REALLY 📢 LOUD 📢 NOISES 📢. It’s really, really loud.

This is Boyapati Srinu’s third movie with Balakrishna after Simha (loud) and Legend (louder.) Akhanda is the loudest and shittiest collaboration yet. The story is a complete afterthought and, very loosely, holds together punch dialogues, fight scenes, and forgettable shit songs featuring Balakrishna’s embarrassing and dismaying calisthenic attempts at joint health and mobility1. Meat for the most hardcore of Balayya fans. At this rate, he could just put out a two-hour plot-free smorgasbord of Balayya belting us with nothing but punch dialogues and still have a hit on his hands.

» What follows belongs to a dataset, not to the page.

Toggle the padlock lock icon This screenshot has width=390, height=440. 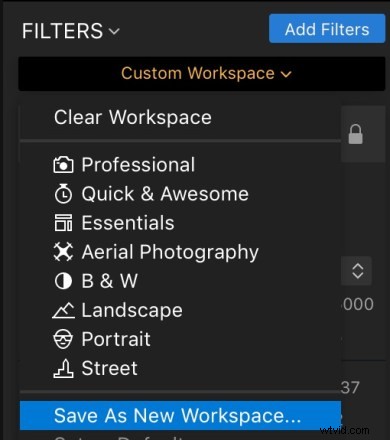click(356, 134)
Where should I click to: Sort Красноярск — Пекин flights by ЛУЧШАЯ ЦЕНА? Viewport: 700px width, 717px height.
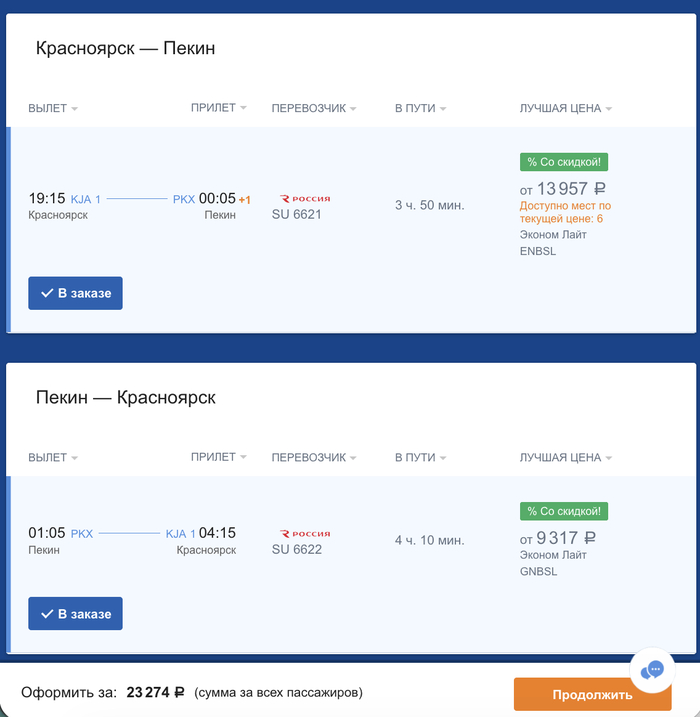click(565, 108)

Diarrhea with kernels of punch dialogues. Please make sure you protect your hearing if you decide to watch this disaster. Here’s a review via NN. 0:09 to 0:24 is accurate.

Update

When I said the first few seconds of the review above were accurate, I wasn’t fucking around.

Those histrionics are marginally better than the movie.

Update

The music director thinks it’s wrong to call his shit loud. “You don’t ask the priests at the temple to turn down the volume of the bells ringing do you?” He submits that the ear-splitting volume induces a “trance” state. Otolaryngologists might call it “trauma” but OK Bro.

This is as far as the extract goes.